Issue 2024-31
In brief
On September 13, 2024, the Biden Administration released a fact sheet that announced its intention to take executive action to respond to the alleged “significant increased abuse” of the de minimis shipment exemption by various entities, including several China-founded e‑commerce platforms. The fact sheet accuses “foreign corporate giants” and other entities of exploiting the de minimis exemption rules by shipping illegal and unsafe products into the United States, adversely affecting American consumers, workers and businesses.
In addition to urging the US Congress to pass legislation to comprehensively reform the de minimis exemption to further protect American consumers, workers and businesses, the administration intends to propose rules that will:
- exclude from the de minimis exemption1 all shipments containing products covered by tariffs imposed under sections 201 or 301 of the Trade Act of 1974, or section 232 of the Trade Expansion Act of 1962
- strengthen information collection requirements to promote greater visibility into de minimis shipments
Canadian businesses that export to the United States should review and understand these new rules to ensure that they comply with them and avoid disruptions in their trade with the United States.
In detail
Background
The de minimis exemption permits shipments of goods with an aggregate fair market value of USD $800 or less per person per day to enter the United States duty‑free, with minimal information required.
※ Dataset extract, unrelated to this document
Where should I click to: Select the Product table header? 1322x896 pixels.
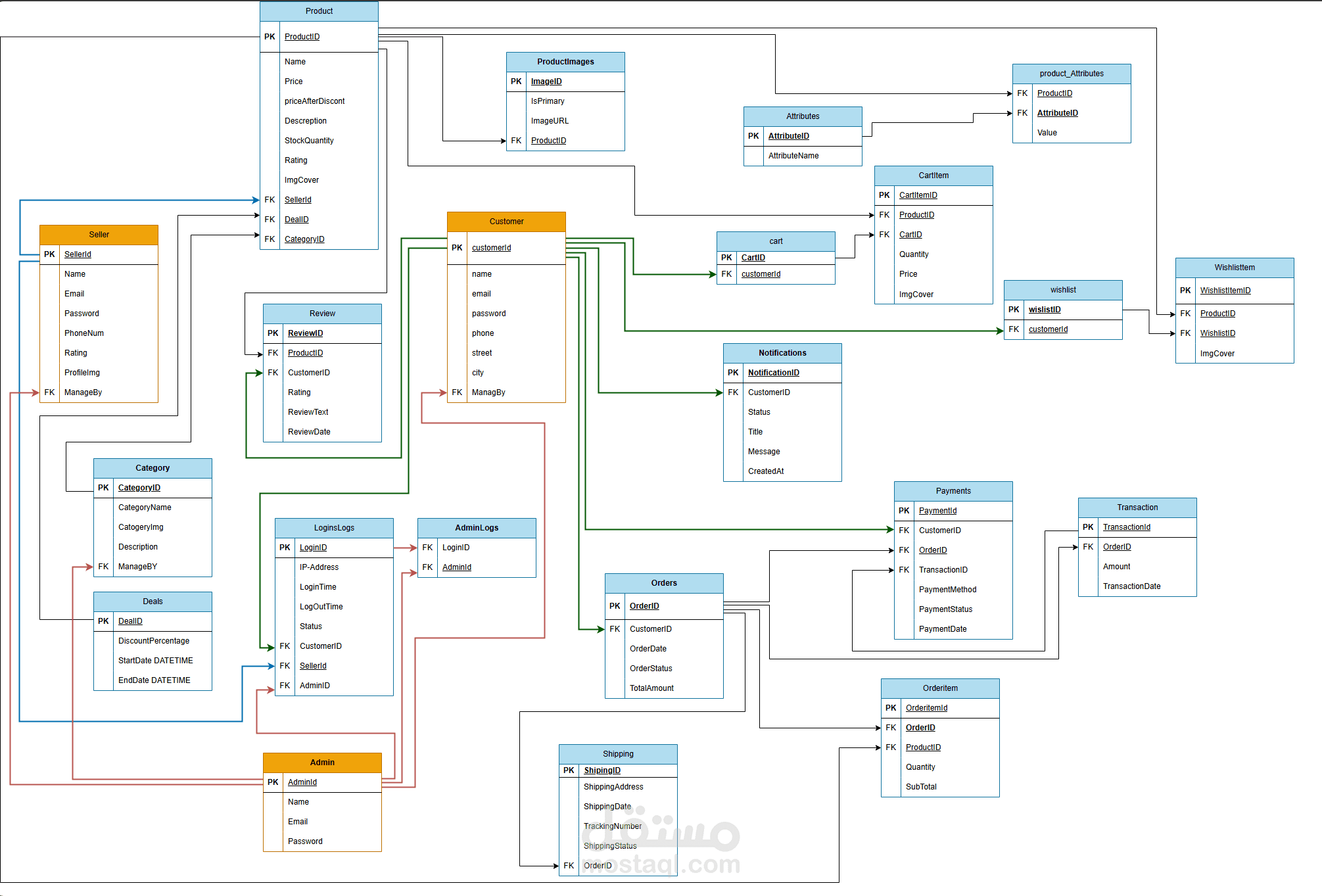tap(319, 11)
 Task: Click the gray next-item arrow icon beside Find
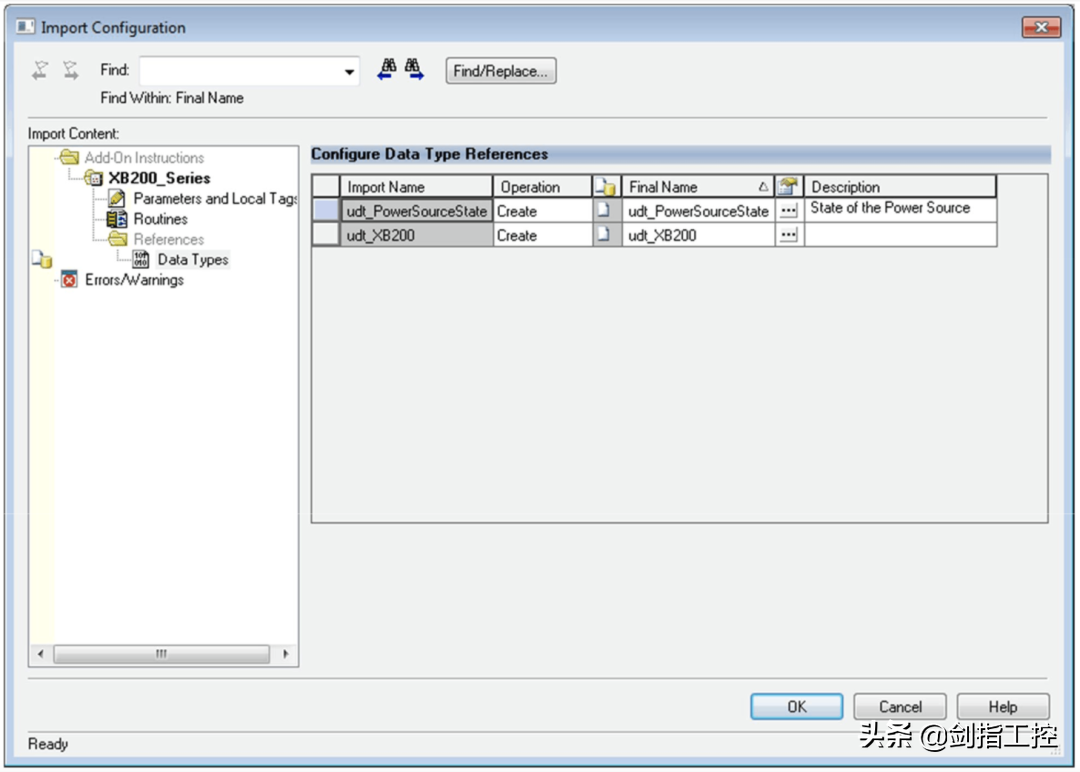(70, 70)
Over the past decade, the number of shipments using this exemption has increased from 140 million to over one billion annually. This increase is driven primarily by e‑commerce platforms, especially those based in China, which take advantage of this exemption to ship large volumes of low‑value goods, including textiles and apparel, into the US market. Issues with the current de minimis system include:
- difficulty enforcing US trade laws and health and safety standards
- challenges protecting intellectual property rights and consumer protection rules
- increased risk of illicit drugs entering the United States through these shipments
Implications for Canadian businesses
Implications for Canadian businesses of the proposed new US rules on de minimis shipments include:
- Stricter regulations – The US will issue a Notice of Proposed Rulemaking to exclude products covered by tariffs under sections 201 or 301 of the Trade Act of 1974, or section 232 of the Trade Expansion Act of 1962 from the de minimis exemption. This includes a significant portion of textile and apparel imports from China. Canadian exporters must ensure their products are not mistakenly categorized under these exclusions.
- Higher tariff costs – The above noted products that were previously imported into the United States under the de minimis rule will now be subject to tariffs and incur additional costs. This could affect the pricing and competitiveness of Canadian goods in the US market.
- Enhanced data requirements – New regulations will require additional data for de minimis shipments, including the 10‑digit tariff classification number, detailed product descriptions and the identity of the person claiming the exemption. This is intended to improve targeting and enforcement, ensuring that only compliant goods enter the United States.
- Consumer safety compliance – Importers will need to file Certificates of Compliance electronically for consumer products, including those under the de minimis exemption. This measure is intended to prevent unsafe products from entering the US market.
- Increased compliance costs – The enhanced data and additional filing requirements discussed above will likely increase administrative costs and require more robust documentation processes.
- Potential delays and rejections – Misclassifying products or failing to meet the new data requirements could lead to delays at the border or outright rejection of shipments. This could disrupt supply chains and affect delivery timelines.
The takeaway
The provisions at issue cover large segments of imports into the United States. Section 301 tariffs currently cover approximately 40% of US imports, including 70% of textile and apparel imports from China. To minimize the impact of the de minimis exemption changes, Canadian businesses, especially those involved in cross-border trade with the US, should:
- review product classifications and ensure that products are correctly classified and do not fall under the new exclusions; misclassifying products could lead to delays or rejections at the border
- update shipping documentation and prepare to provide additional data for each shipment, including detailed product descriptions and tariff classifications; this will facilitate smoother customs clearance
- ensure all consumer products comply with US safety standards and receive the necessary compliance certificates; this will help avoid potential penalties and maintain access to the US market
Businesses that might be impacted by the narrowing of the de minimis exemption should closely monitor the US administration’s proposed rules. It is essential to assess how these changes could affect import flows and costs and consider alternative import models if required. Canadian businesses should stay informed and be proactive to effectively navigate the evolving trade landscape with the United States.
1. Products covered by antidumping or countervailing duty orders are already excluded from being eligible for the de minimis exemption.